Le Contact Norrois et les Premières Rencontres

La rencontre européenne avec les Amériques ne commença pas avec le débarquement de Christophe Colomb dans les Caraïbes en octobre 1492 mais plutôt avec des voyages norrois en Atlantique Nord qui culminèrent avec l'établissement d'un établissement à L'Anse aux Meadows à la pointe nord de Terre-Neuve, au Canada, vers l'an 1000 de notre ère, environ cinq siècles avant le célèbre voyage de Colomb. La rencontre norroise avec l'Amérique du Nord est documentée à la fois dans les archives archéologiques et dans les sagas islandais écrits en vieux norrois, et elle représente le premier contact documenté entre les Européens et les Amérindiens, un contact qui s'est terminé par un échec du point de vue norrois mais qui illumine des aspects importants de la nature de la société amérindienne et de la capacité des peuples indigènes à défendre leurs territoires contre l'intrusion européenne.

Les preuves archéologiques de la présence norroise en Amérique du Nord sont établies de manière la plus sûre à L'Anse aux Meadows, un site à la pointe nord de Terre-Neuve qui a été identifié comme norrois par l'explorateur et archéologue norvégien Helge Ingstad et son épouse archéologue Anne Stine Ingstad dans les années 1960 et fouillé ultérieurement au cours de plusieurs campagnes de terrain. Le site contient les restes de plusieurs bâtiments aux murs de tourbe construits selon les conventions architecturales scandinaves du onzième siècle, et a livré une gamme d'artefacts norrois incluant des rivets de bateau en fer compatibles avec les techniques de construction navale norroise, une épingle en bronze de type norrois, une épingle annelée, des fusaïoles en stéatite et d'autres objets dont l'affiliation culturelle norroise est archéologiquement sans ambiguïté. La datation par radiocarbone du site place son occupation vers l'an 1000 de notre ère, compatible avec le cadre temporel décrit dans les Sagas de Vinland. Le site a été désigné site du patrimoine mondial de l'UNESCO en 1978 et est maintenant reconnu universellement par les archéologues comme le seul site confirmé de contact européen précolombien avec l'Amérique du Nord au sud du Groenland.

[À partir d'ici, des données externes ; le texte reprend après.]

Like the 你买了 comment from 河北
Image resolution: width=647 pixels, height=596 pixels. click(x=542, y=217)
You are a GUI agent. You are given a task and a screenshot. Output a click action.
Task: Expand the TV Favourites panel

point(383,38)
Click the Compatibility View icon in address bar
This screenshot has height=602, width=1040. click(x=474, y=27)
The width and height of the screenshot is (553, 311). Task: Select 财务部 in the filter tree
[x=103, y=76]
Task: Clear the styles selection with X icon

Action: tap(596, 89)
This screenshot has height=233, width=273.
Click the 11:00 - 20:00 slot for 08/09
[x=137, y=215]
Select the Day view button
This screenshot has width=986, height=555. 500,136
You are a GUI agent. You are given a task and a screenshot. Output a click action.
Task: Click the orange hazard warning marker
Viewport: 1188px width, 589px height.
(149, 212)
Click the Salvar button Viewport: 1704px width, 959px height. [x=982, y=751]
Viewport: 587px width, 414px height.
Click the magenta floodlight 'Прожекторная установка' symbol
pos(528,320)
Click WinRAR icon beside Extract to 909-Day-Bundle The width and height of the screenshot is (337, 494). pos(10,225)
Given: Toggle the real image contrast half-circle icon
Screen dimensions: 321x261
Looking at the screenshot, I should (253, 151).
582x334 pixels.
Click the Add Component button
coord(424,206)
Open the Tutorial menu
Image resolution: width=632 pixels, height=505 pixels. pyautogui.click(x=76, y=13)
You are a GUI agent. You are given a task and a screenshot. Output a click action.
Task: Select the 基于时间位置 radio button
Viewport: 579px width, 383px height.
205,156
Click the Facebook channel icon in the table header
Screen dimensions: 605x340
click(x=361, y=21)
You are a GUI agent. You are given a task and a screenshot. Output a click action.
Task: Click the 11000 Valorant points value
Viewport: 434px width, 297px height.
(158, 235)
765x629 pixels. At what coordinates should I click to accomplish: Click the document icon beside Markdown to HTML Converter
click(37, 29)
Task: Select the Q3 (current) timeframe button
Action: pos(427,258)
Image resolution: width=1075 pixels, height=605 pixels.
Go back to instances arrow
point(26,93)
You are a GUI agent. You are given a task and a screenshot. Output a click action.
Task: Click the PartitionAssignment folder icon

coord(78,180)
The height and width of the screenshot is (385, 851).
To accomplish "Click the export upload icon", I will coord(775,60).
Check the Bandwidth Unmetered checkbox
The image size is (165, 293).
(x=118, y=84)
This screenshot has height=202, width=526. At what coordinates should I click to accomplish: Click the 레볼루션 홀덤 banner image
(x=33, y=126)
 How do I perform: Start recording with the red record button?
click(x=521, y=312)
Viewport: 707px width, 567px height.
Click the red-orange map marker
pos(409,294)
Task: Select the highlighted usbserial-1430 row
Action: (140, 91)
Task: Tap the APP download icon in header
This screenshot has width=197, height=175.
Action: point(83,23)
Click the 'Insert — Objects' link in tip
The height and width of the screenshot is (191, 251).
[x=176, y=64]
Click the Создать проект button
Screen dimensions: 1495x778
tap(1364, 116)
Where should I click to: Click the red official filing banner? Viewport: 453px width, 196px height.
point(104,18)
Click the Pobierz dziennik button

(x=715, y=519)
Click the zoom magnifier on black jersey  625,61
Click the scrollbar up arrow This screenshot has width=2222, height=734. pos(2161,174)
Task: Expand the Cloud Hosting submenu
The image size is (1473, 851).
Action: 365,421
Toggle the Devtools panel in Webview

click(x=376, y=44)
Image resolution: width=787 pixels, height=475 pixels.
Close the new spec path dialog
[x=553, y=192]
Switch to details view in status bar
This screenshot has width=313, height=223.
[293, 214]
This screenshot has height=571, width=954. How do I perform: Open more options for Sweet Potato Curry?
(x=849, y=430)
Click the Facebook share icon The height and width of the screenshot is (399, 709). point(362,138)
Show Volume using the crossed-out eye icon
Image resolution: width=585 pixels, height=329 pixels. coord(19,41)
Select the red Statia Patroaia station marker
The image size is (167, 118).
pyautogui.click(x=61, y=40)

Les Sagas de Vinland, la Saga des Groenlandais et la Saga d'Erik le Rouge, décrivent une série de voyages norrois vers l'ouest depuis le Groenland culminant en des tentatives d'établissement permanent dans une terre que les Norrois appelaient Vinland, caractérisée par des raisins sauvages, des saumons et un climat doux par rapport au Groenland et à l'Islande. Les sagas décrivent les premières rencontres entre les voyageurs norrois et les peuples indigènes de la région, que les Norrois appelaient Skraelings, comme commençant par une curiosité mutuelle prudente et l'établissement d'une relation commerciale dans laquelle les Skraelings échangeaient des fourrures contre du tissu norrois et des produits laitiers. Les sagas décrivent la relation commerciale se détériorant en conflit armé à la suite d'incidents de malentendu ou d'agression, avec les Skraelings attaquant finalement l'établissement norrois en si grand nombre et avec une telle détermination que les Norrois conclurent qu'ils ne pouvaient pas maintenir leur établissement contre une opposition indigène continue et retournèrent au Groenland, abandonnant leur colonie nord-américaine.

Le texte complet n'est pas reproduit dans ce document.